Dr. Sarrel explains what women can expect when starting hormone replacement therapy.
Dr. Sarrel:
If after a proper evaluation has been done, your healthcare provider is suggesting that you start a hormonal treatment program, there are some things that are important to know.
First, what to expect when you begin? Let’s say that you presented the most common of problems–sleep disturbance, fatigue, and hot flushes. That’s the triad that presents most frequently.
If you start on a proper estrogen replacement, I usually advocate starting on a lower dose to see if that works for a month, and I ask my patients, keep a diary of your symptoms so you would keep track of those three symptoms. And let’s say at the beginning you are having a lot of hot flushes; it was really a problem to you, so you would have regarded it as a level 4, which is severe.
And the same might be said for fatigue, and the same might be said for a problem of sleep disturbance. Remember, zero is you don’t have the symptom; 1 is it’s only a little; 2 is it’s moderate, but it’s enough to affect your function; 3 is it’s quite a bit and 4, it’s severe. And you have said it’s severe right across the board, but you are going to keep a daily diary.
Here is what you are going to find and what you need to expect. In the first week, everything gets better. We tell all of our patients that everything will get better in the first week. We think that’s actually a placebo effect, not a hormone effect.
In the second and the third week, in half of all the women receiving proper treatment, the symptoms come back, and they may actually be worse. Do not be discouraged because it’s a well-known phenomenon. Your body is readjusting to the new level of the hormone, and by the fourth week it’s going to get better, and besides which we are going to see you at the end of the fourth week to be sure that it’s better.
So what to expect–in the first week it’s fine. You think we are great doctors. In the second and third week, you think we don’t know what we are doing, and by the fourth week, “Maybe these guys are right and they have got the right thing for me.” Why am I emphasizing this? Because 25 percent of all women who start hormone therapy stop in the first month, and they haven’t been told ahead of time what to expect.
There is something else that you need to know. Estrogen, but also androgens, act in arteries, and what they do is to cause the blood vessels to dilate. This is why they are so helpful in a coronary artery to keep it open and prevent chest pain in women with low estrogen.

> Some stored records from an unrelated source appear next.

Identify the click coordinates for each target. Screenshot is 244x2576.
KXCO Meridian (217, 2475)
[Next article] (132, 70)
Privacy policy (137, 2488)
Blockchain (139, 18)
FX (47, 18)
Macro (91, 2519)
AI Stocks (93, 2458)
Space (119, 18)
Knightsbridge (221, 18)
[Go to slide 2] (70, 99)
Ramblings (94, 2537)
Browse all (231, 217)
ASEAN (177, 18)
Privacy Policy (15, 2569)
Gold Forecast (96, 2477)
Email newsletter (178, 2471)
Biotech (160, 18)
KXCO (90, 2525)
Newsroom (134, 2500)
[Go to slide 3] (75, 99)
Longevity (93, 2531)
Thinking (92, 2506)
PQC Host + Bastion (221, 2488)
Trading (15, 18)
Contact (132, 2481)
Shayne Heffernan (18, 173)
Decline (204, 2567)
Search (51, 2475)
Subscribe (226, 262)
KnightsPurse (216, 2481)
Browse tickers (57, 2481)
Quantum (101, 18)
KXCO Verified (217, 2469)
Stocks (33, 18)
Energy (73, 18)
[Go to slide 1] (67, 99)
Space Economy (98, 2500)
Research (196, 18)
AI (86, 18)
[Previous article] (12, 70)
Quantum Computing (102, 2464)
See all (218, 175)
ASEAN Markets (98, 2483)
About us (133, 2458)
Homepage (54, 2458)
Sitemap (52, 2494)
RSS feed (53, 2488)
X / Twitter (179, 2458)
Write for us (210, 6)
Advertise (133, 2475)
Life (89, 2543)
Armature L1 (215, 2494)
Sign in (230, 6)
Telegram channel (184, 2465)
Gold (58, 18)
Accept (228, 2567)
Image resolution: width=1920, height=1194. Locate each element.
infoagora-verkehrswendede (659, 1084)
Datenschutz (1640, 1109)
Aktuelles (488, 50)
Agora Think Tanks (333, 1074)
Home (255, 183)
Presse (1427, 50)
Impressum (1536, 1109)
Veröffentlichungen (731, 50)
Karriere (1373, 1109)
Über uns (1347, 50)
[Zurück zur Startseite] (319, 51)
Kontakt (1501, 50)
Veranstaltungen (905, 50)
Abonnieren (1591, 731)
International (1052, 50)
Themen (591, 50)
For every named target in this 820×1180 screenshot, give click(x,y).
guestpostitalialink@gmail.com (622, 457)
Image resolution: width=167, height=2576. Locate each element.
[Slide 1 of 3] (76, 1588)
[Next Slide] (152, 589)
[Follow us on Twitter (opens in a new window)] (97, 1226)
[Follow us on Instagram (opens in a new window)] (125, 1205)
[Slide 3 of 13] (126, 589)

But the dilation occurs throughout your body, and it happens that the arteries that are most sensitive to estrogen treatment are the arteries to your breasts.
In pregnancy that’s very important. You got to have a lot of blood flow to your breasts to provide a lot of milk. That’s good, but if you are a menopausal woman who is starting on estrogen and if it’s working, it’s highly likely you are going to get breast tenderness. It’s going to be toward the outside of your breast, and it’s due to a good effect of the hormone. You are not developing breast cancer; you are not developing cysts; don’t be frightened by that. It’s a sign that the system is responsive to what you are using.
But those are the two most important things to know about in that first month, that the flushes will respond and then stop, and then come back and respond again, and the breast tenderness which will occur will gradually dissipate. It won’t be a permanent condition, but it will occur in more than half of all of the women.
Then when you come back at the end of a month you can describe, bring your diary and you can show your doctor, “Well, here were my hot flashes at level 4. They were really severe. Now I still get them, but they are level 2. They are moderate. They are having a little bit of effect on my ability to function.”
For example, you are a doctor and in the operating room, occasionally, I get a hot flush. Well, let’s say your biggest issue was a problem with short-term memory, and you happen to be a psychotherapist, a social worker, or psychiatrist, and your complaint was, “I can’t remember what the patient just said in the office, and now I can remember it.” That’s a big effect of the hormone in a very short period of time.
But the complaint that you have is real and the response to it should be real, too, but you’ve got to keep track of it and bring that data to the follow-up visit.
Don’t accept a prescription for hormone therapy and the recommendation, “Come back in a year, and I will see how you are doing. If you are having any problem, contact my office.” That’s not adequate care. Don’t accept that.
About Dr. Sarrel, M.D.:
Philip M. Sarrel, M.D., completed his medical education at New York University School of Medicine, his internship at the Mount Sinai Hospital, and his residency at Yale New Haven Hospital. In addition to his many years on the faculty of the Departments of Obstetrics and Gynecology and Psychiatry at Yale University School of Medicine, Dr. Sarrel has also been a Faculty Scholar in the department of psychiatry at Oxford University, Visiting Senior Lecturer at King’s College Hospital Medical School at the University of London, Visiting Professor in Cardiac Medicine at the National Heart and Lung Institute in London, and Visiting Professor in the Department of Medicine at Columbia University College of Physicians and Surgeons in New York. He is currently Emeritus Professor of obstetrics, gynecology, and psychiatry at Yale University.